[Sean’s a member of the OpenEmbedded board, and former member of Yocto’s advisory board.]
This talk is for people who want to start with video on i.MX6 and hopefully avoid some of the issues they encountered during a service engagement for a customer in 2013. The project was about replacing an FPGA with a portable design on i.MX6.Process and display video from two independent sensors, output to either HDMI or OLED (800×600). 1 sensor 128×1024@60, the other 640×480@30. Output should be 30fps with <100ms latency. In addition to just pushing the video, some algorithmic processing was going to be implemented by the customer so the video pipeline should leave as much CPU as possible.
Hardware was not going to be available at the start of the project, so start development on SabreLite with some generic sensors. Lesson learned: make sure you have sufficient, because they’ll die.
i.MX6 has a 3D GPU and two IPUs for video processing. All of this already has software support. They expected to be able to use the IPU for format conversion and to transfer the data frames.
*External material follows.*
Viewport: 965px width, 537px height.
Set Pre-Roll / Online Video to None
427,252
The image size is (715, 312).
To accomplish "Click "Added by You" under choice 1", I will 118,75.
Turns out that the selected sensors produced Bayer formats that are not supported by the IPU (though the TRM says it does), so the IPU was just a DMA engine. It did work great for resizing, but that needs to be allocated carefully to avoid resource congestion.
The Cortex-A9 has NEON. It’s tightly coupled, so putting something on the NEON stalls the rest of the processor. They expected to be able to do more computing in parallel.
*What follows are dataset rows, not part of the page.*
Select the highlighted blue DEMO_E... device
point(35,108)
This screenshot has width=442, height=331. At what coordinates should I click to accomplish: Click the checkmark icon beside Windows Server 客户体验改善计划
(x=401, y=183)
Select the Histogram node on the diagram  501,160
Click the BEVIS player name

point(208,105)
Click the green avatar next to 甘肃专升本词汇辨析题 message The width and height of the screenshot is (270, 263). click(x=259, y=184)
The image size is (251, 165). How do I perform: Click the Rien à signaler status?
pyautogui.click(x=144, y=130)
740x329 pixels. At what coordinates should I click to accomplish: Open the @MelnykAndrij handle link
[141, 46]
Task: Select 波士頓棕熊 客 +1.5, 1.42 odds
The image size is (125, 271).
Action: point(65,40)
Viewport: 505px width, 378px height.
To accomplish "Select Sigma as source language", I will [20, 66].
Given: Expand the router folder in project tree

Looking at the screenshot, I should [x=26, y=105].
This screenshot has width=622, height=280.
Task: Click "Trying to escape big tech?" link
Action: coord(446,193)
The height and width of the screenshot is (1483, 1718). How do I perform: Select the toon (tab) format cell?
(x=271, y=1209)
Sensors were using well-defined interfaces (CSI). Expected to be straightforward to capture frames. However, since the format was not supported by the IPU, only raw mode could be used. The format conversion took a lot of work to get the performance OK. It also consumed a large amount of the latency, mainly because of data transfers.
They expected to be able to use the GPU for computation using OpenGL. So they tried to do the frame conversion on it. They did found a conversion algorithm for the Bayer BGGR format in the GLSL shader language, but the data transfer rates into the GPU were not high enough for the input frame rate. It took about seven weeks to convince the customer that it wasn’t going to be possible.
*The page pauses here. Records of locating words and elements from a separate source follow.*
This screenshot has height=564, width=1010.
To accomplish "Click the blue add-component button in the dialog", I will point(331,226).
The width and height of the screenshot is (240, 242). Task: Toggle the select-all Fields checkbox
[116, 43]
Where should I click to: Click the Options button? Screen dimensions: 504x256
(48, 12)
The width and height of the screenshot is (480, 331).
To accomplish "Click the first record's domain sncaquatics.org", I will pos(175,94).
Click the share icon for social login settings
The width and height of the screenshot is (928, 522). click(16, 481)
Freescale provides v4l drivers for the IPU. These include the DMA engine and resizing functionality. Kernel 3.0.35 and GST 0.10.36. The mfs_v4lsrc element provides entry into the gstreamer pipeline. The v4l drivers worked largely as expected, except for one scheduling bug. GStreamer was OK but they had to rewrite some plugins to improve performance. They also added CPU affinity to the queue element. The Freescale elements only work with DMA buffers for a very limited extend, you have to use them in exactly the prescribed way (or modify the plugin).